*Problem*
Go through the entries below and pick out every line with "computer".

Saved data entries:
####

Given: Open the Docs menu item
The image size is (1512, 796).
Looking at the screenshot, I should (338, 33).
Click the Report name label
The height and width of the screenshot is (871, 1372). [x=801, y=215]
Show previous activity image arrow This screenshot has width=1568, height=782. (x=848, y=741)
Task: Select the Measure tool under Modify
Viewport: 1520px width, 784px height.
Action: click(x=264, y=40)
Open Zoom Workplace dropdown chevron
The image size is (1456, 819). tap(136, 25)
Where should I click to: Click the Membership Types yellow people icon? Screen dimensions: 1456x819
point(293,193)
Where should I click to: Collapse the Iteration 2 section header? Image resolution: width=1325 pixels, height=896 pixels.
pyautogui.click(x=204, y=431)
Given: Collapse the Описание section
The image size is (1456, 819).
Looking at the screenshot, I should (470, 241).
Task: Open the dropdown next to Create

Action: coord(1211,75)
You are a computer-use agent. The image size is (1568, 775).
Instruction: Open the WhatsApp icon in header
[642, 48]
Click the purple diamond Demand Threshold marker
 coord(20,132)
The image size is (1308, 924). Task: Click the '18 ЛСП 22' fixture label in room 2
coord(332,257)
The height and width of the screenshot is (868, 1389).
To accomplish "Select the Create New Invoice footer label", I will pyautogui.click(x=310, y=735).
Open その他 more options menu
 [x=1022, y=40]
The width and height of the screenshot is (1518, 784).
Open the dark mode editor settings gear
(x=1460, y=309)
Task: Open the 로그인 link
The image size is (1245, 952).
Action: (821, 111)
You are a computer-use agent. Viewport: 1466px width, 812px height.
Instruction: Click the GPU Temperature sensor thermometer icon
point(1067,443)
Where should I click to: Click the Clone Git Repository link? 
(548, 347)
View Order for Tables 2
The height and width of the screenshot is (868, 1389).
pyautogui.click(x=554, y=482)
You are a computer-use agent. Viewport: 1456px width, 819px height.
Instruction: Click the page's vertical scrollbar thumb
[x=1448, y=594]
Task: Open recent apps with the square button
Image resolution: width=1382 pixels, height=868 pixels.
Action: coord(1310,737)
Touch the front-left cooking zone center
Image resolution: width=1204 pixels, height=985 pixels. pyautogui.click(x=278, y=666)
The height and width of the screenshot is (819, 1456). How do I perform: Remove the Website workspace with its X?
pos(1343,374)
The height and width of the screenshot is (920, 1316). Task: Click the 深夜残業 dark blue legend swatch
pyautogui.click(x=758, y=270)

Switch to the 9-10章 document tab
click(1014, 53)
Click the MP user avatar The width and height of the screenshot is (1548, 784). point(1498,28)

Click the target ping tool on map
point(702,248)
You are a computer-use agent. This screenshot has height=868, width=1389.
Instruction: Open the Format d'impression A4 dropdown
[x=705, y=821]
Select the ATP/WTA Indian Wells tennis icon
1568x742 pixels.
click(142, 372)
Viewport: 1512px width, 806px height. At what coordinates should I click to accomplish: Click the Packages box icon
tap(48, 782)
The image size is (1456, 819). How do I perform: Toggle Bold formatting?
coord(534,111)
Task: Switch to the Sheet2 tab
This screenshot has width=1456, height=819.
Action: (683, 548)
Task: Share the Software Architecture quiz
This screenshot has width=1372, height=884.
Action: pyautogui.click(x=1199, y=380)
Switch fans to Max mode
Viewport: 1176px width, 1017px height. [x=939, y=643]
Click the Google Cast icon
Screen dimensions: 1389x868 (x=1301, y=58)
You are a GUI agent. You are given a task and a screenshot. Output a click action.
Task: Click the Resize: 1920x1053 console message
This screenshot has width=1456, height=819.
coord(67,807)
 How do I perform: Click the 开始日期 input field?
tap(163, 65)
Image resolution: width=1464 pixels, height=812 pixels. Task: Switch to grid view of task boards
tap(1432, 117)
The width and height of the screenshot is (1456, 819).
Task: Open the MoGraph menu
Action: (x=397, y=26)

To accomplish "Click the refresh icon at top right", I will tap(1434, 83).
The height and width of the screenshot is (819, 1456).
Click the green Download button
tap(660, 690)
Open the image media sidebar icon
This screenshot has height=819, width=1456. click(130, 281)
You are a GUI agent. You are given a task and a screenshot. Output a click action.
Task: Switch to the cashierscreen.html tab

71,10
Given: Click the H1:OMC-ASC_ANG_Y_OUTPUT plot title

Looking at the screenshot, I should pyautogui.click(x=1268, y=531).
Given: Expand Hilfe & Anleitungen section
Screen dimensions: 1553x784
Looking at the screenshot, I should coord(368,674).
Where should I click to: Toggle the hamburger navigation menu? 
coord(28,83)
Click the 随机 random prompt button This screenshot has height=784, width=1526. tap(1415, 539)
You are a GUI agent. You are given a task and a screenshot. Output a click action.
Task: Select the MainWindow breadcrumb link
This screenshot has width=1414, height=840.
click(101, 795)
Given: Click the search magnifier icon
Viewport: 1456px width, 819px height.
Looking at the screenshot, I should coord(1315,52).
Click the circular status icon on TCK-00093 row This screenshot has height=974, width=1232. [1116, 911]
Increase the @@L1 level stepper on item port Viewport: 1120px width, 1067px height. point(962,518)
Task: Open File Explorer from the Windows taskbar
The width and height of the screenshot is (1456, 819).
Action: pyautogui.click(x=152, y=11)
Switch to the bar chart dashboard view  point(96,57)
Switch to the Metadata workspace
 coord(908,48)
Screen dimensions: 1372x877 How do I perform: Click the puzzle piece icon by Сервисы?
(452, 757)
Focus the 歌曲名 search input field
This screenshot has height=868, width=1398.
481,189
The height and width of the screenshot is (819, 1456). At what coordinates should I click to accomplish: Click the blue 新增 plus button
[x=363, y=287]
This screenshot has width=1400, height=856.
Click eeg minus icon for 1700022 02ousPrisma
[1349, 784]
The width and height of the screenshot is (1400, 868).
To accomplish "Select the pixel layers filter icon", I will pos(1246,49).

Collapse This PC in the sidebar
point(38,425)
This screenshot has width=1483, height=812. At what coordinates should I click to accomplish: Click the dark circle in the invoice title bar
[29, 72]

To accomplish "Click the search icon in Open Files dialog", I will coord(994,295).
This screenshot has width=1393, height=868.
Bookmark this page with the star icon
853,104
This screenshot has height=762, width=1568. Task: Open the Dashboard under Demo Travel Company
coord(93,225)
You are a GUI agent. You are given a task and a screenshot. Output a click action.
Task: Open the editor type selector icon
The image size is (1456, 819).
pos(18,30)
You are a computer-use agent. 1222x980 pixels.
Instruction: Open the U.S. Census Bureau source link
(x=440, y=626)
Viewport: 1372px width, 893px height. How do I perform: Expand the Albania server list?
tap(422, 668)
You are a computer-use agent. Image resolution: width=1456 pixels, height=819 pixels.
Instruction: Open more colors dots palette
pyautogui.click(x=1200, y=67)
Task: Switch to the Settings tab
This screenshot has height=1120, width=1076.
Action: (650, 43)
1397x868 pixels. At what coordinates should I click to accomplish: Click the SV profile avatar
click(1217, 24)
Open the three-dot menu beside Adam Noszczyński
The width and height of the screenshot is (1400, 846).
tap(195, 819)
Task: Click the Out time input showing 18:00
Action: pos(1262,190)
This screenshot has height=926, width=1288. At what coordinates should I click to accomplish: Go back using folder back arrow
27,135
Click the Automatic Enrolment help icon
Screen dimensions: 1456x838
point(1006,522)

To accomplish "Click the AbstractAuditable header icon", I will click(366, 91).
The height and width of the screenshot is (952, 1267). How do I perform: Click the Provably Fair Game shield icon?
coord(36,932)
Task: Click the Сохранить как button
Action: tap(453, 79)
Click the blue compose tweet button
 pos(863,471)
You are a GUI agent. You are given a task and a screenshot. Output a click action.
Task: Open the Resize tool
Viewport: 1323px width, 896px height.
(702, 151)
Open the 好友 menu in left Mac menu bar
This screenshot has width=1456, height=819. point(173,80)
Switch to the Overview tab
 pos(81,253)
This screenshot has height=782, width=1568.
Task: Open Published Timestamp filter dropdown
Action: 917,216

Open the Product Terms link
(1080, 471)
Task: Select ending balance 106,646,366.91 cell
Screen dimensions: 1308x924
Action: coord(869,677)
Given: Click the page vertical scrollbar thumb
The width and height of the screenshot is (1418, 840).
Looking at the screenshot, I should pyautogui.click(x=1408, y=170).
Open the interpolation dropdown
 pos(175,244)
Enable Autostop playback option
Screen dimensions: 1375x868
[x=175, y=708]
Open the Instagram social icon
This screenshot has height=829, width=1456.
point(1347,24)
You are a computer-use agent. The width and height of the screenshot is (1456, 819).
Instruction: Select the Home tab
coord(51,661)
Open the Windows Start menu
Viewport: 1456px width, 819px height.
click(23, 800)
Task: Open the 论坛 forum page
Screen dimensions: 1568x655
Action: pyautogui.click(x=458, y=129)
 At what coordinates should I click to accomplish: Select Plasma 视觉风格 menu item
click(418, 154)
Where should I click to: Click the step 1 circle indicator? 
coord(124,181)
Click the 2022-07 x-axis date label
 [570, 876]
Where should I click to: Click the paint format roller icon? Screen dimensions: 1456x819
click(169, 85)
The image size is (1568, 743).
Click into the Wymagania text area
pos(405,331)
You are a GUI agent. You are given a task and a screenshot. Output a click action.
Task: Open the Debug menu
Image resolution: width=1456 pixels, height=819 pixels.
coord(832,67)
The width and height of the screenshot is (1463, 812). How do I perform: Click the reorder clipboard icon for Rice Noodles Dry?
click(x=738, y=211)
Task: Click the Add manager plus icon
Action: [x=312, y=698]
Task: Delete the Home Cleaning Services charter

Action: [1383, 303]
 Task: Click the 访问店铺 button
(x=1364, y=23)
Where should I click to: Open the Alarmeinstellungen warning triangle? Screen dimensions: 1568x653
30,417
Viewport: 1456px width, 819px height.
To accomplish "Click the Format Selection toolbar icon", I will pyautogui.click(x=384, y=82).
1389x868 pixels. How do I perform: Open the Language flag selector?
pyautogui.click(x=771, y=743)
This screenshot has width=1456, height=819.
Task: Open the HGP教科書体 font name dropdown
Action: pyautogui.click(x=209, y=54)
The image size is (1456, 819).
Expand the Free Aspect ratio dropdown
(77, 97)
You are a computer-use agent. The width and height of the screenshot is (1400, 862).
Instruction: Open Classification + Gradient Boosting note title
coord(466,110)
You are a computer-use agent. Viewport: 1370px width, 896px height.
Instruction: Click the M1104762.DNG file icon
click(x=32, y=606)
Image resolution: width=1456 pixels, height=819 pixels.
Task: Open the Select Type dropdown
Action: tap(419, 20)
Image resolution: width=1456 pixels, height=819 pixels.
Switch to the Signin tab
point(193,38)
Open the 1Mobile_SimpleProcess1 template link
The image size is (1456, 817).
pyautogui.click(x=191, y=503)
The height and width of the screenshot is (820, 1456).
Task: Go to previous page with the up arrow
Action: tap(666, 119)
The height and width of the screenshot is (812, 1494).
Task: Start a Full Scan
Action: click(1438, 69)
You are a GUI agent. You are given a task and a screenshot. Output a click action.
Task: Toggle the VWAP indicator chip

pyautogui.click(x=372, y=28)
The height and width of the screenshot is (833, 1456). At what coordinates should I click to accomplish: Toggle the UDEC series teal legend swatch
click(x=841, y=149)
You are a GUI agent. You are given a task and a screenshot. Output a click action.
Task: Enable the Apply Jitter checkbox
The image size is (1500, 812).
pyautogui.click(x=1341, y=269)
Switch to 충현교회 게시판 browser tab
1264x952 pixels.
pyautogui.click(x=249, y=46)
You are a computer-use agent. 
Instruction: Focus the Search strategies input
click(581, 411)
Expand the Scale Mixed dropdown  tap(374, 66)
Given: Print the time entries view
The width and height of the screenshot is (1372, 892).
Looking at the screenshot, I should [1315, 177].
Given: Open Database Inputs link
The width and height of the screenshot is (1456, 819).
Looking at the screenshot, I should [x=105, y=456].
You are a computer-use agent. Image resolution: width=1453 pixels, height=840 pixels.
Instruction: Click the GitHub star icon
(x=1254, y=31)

####

*Your response*
You are a computer-use agent. The image size is (1568, 775).
You are a computer-use agent. Viewport: 1466px width, 812px height.
You are a computer-use agent. Viewport: 1456px width, 819px height.
You are a computer-use agent. This screenshot has height=868, width=1389.
You are a computer-use agent. 1222x980 pixels.
You are a computer-use agent. Image resolution: width=1456 pixels, height=819 pixels.
You are a computer-use agent. The width and height of the screenshot is (1456, 819).
You are a computer-use agent. The width and height of the screenshot is (1400, 862).
You are a computer-use agent. Viewport: 1370px width, 896px height.
You are a computer-use agent. 
You are a computer-use agent. Image resolution: width=1453 pixels, height=840 pixels.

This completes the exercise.